Jonathan Ive (b. 1967)
mfg. Apple, Inc. (in production 1998-2003)
plastic, metal
Photo: Daniel Chavkin

Presented by the Museum of California Design
in conjunction with Palm Springs Modernism Show & Sale
Palm Springs Convention Center
February 17 to 20, 2017

Curated by Bill Stern

Plastics from Paradise: California Modernizes the American Lifestyle (detail),
Glasspar G2: fiberglass (glass-reinforced plastic) body by William R. “Bill” Tritt, chassis by Harold "Shorty" Post, Santa Ana, CA, c. 1952.
Photo courtesy Museum of California Design.

By exhibiting popular consumer products made between 1935 and 2010  this show is the first to honor how California designers have put the myriad forms of plastic – fiberglass, polymer, Lucite, Styrofoam, Micarta and others – to imaginative and attractive new uses. Their creations have affected the way millions of Americans, and millions more in other countries, have lived and continue to live their daily lives.

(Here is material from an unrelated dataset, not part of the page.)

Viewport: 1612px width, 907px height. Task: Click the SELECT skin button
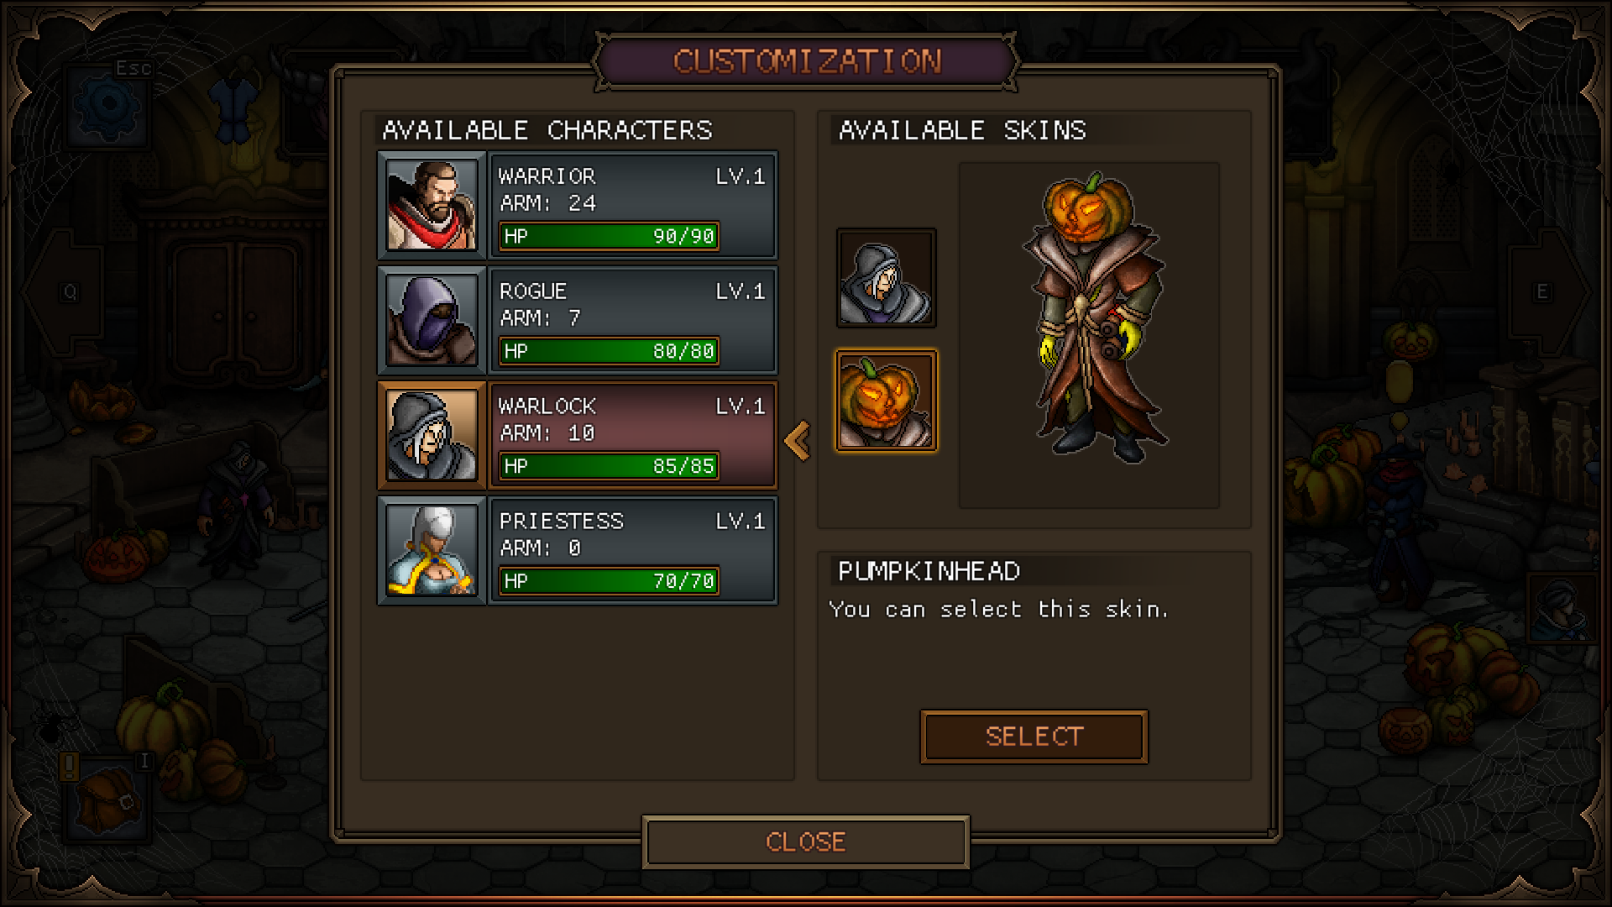pos(1034,737)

From a Streamline Moderne serving cart made of war-surplus aircraft aluminum and Micarta (cloth-reinforced resin) to one of the first fiberglass-bodied cars, the 1952 Glasspar G2, to the architectural lines of Frank Gehry’s 2010 molded polymer Heller Easy Chair, the exhibition features some of the original uses of plastics that California’s designers have contributed to the American lifestyle. Other notable objects in the exhibition are a Charles and Ray Eames fiberglass chair from 1948; a 1961 Hobie surfboard made of fiberglass and polyurethane foam; a 1983 Judith Hendler necklace made from repurposed glass-surfaced acrylic; a centerpiece bowl by Herb Ritts Sr. made from rejected aircraft windshield acrylic; and an RKS Guitar, the first guitar made of a sustainable wood polymer.

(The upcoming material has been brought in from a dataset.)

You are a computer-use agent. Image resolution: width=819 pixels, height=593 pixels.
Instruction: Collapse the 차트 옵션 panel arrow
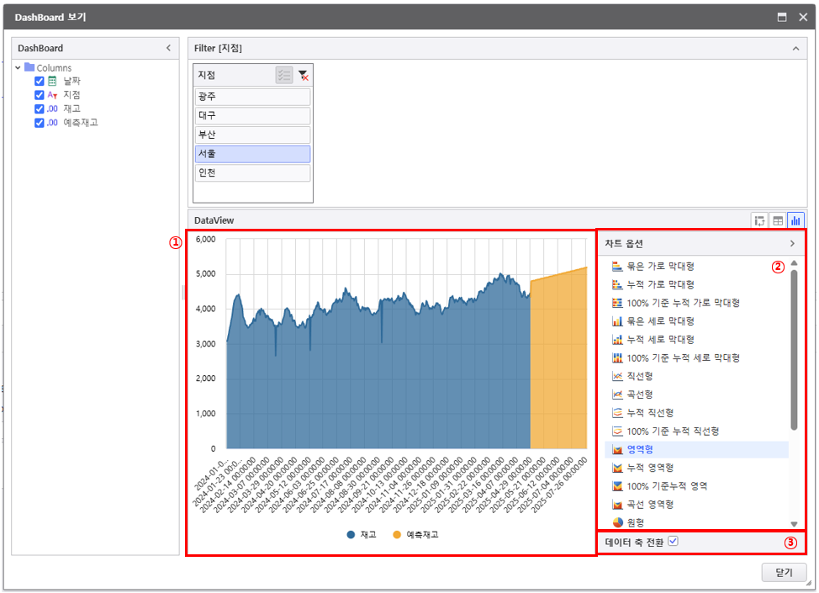791,244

“Plastics from Paradise: California Modernizes the American Lifestyle” was a special exhibition in association with the Palm Springs Modernism Show & Sale produced by Dolphin Promotions. The exhibition was installed in the lobby of the Palm Springs Convention Center during the 2017 Palm Springs Modernism Show and the adjacent Art Palm Springs show.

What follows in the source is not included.